▸ Information
== Segment start ==
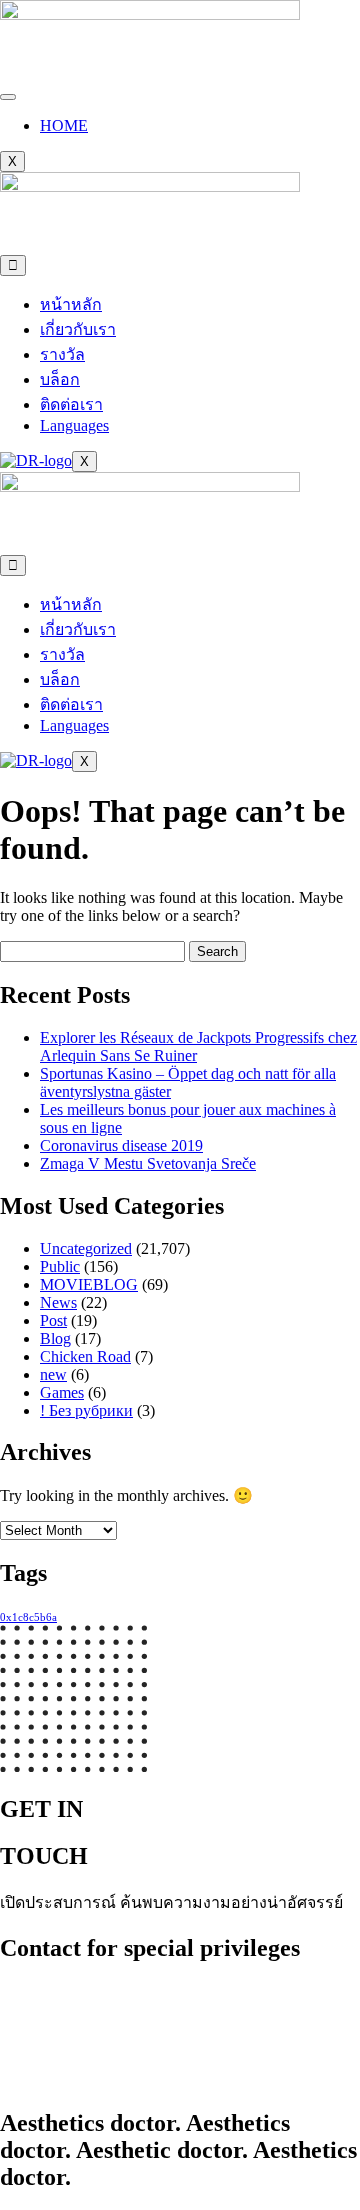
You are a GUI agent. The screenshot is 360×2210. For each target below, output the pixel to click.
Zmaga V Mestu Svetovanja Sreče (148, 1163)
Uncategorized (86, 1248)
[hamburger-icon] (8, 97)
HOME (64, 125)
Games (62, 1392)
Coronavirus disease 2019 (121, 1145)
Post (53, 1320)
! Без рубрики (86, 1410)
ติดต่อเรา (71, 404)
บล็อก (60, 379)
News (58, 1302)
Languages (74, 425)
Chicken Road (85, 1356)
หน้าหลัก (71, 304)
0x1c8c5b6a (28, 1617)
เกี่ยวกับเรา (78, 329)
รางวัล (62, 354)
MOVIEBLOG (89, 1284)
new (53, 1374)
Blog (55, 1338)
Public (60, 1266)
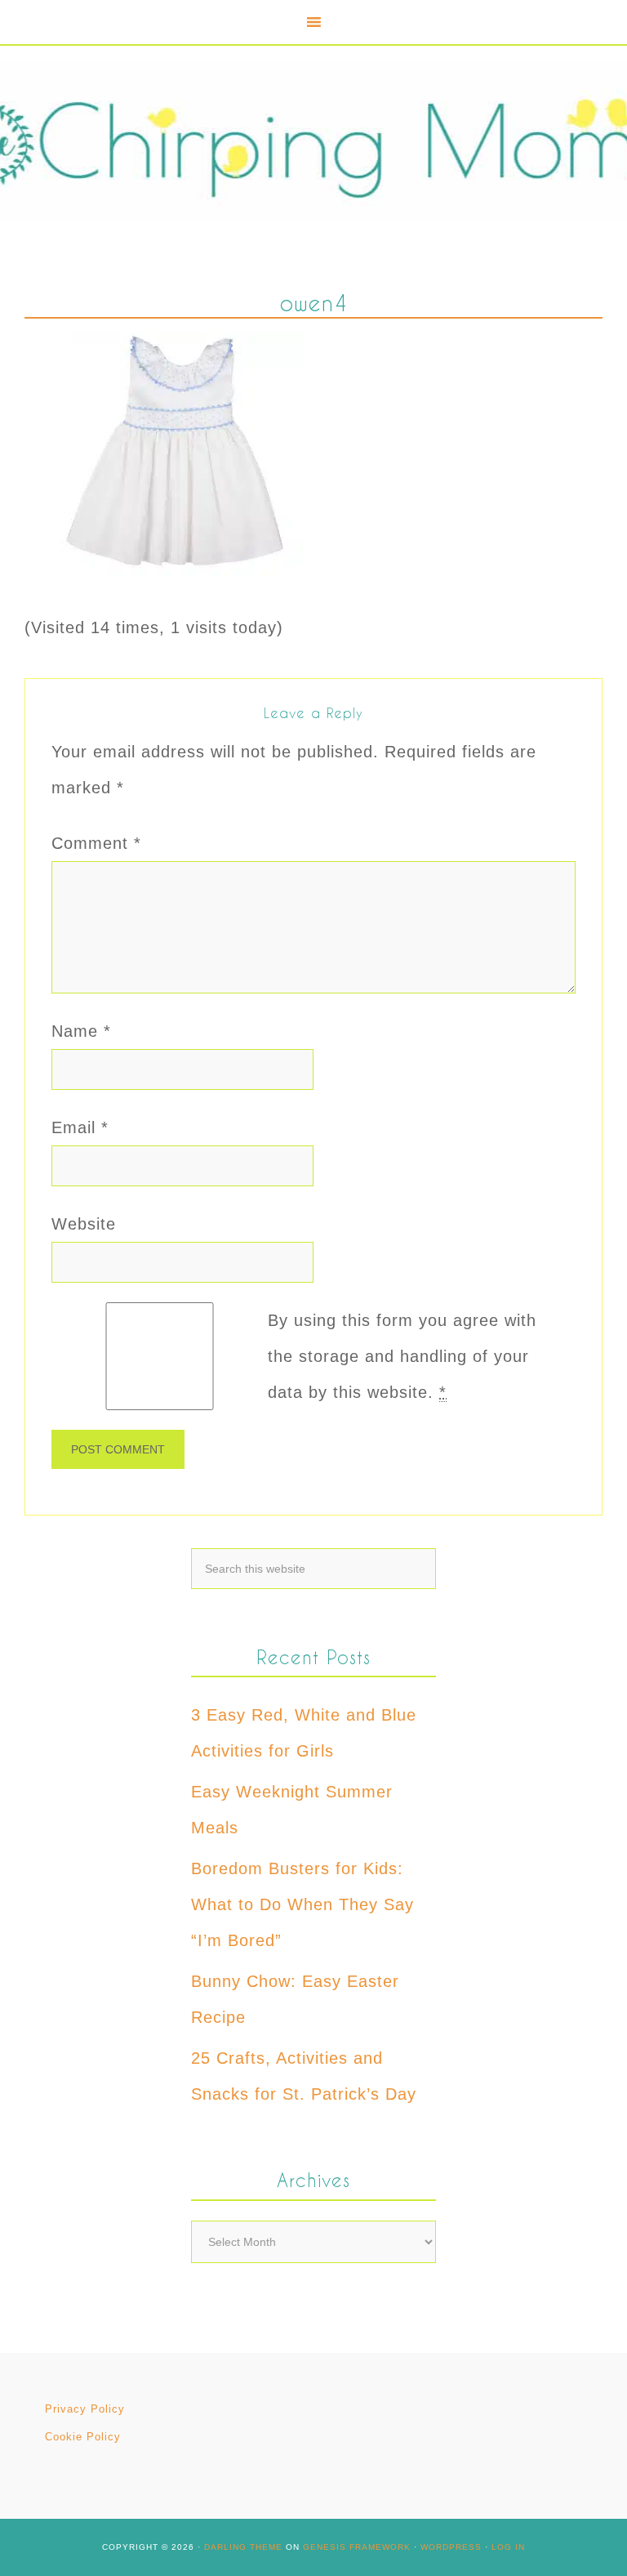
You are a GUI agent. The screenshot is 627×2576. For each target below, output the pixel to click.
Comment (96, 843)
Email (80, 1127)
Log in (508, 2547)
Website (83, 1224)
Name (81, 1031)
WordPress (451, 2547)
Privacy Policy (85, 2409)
== Segment end ==
== Segment start ==
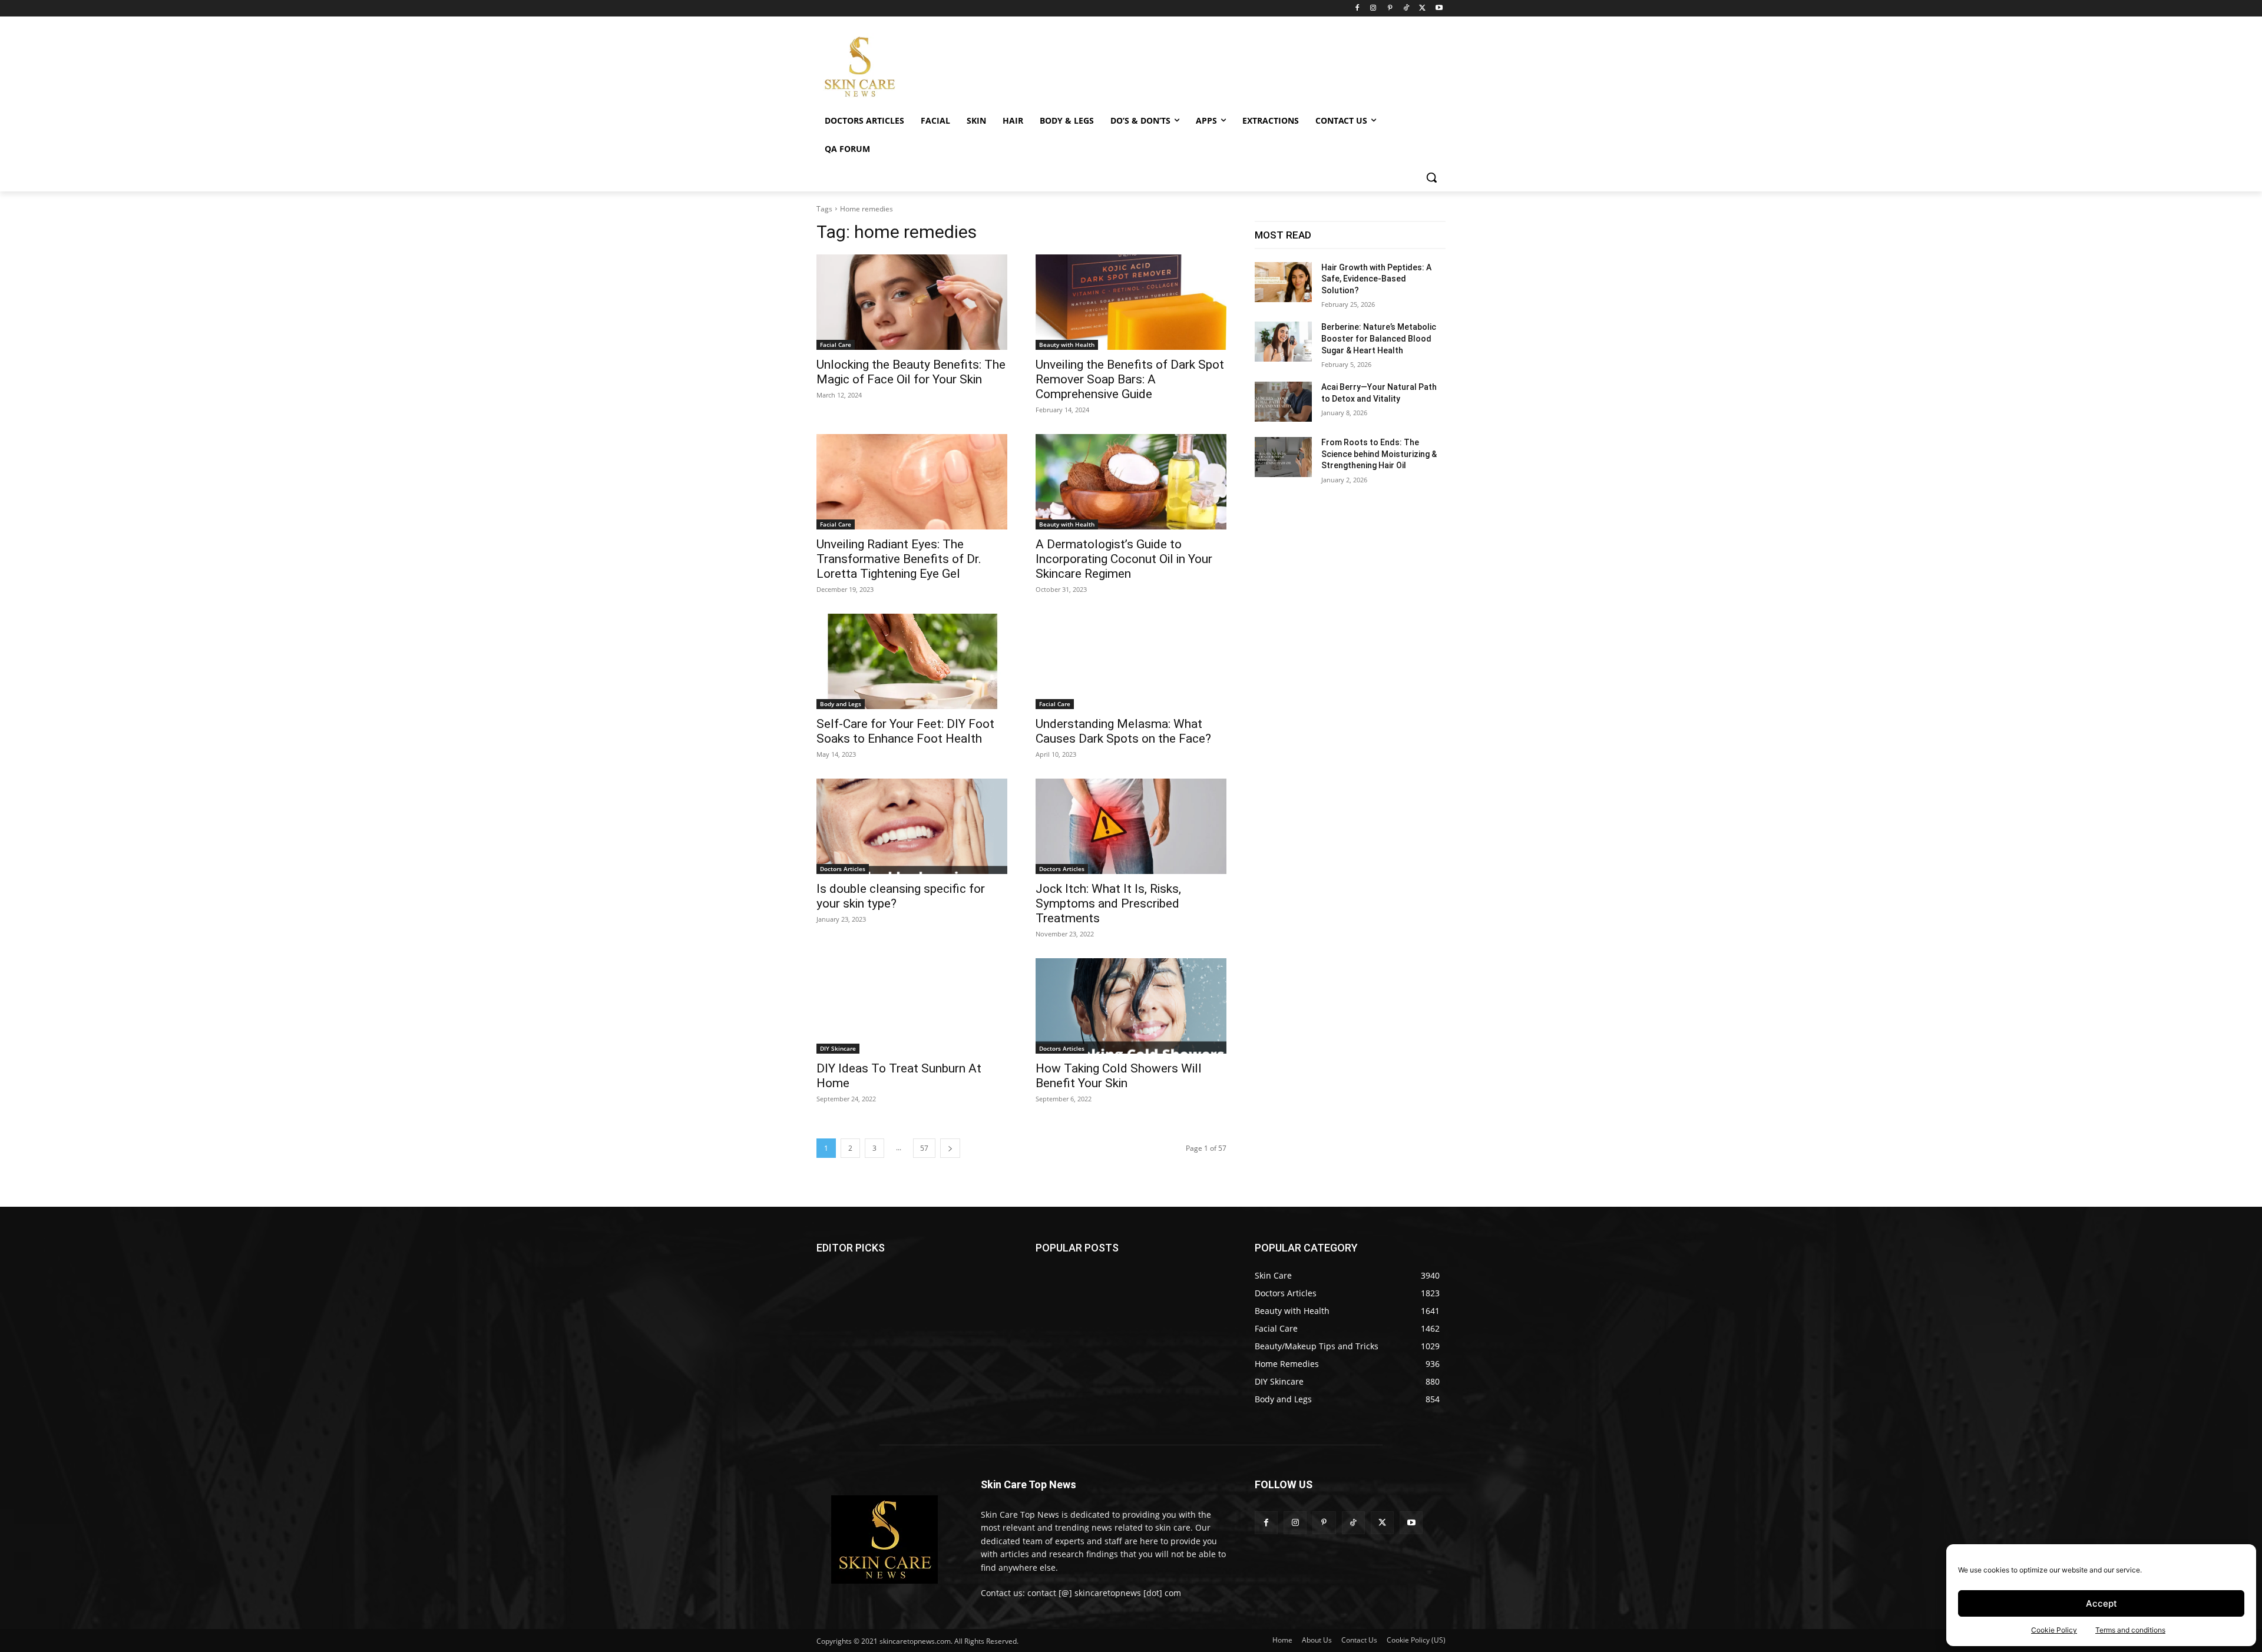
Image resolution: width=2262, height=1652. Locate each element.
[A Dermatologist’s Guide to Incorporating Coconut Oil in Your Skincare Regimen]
== Segment end ==
▸ What is expected
Where a line in the records above contains the string "target", return that line.

▸ Result of the exercise
You are a GUI agent. The screenshot is 360×2210. For each target below, output the pixel to click.
You are a GUI agent. The screenshot is 627×2576. For each target below, output the pixel to click.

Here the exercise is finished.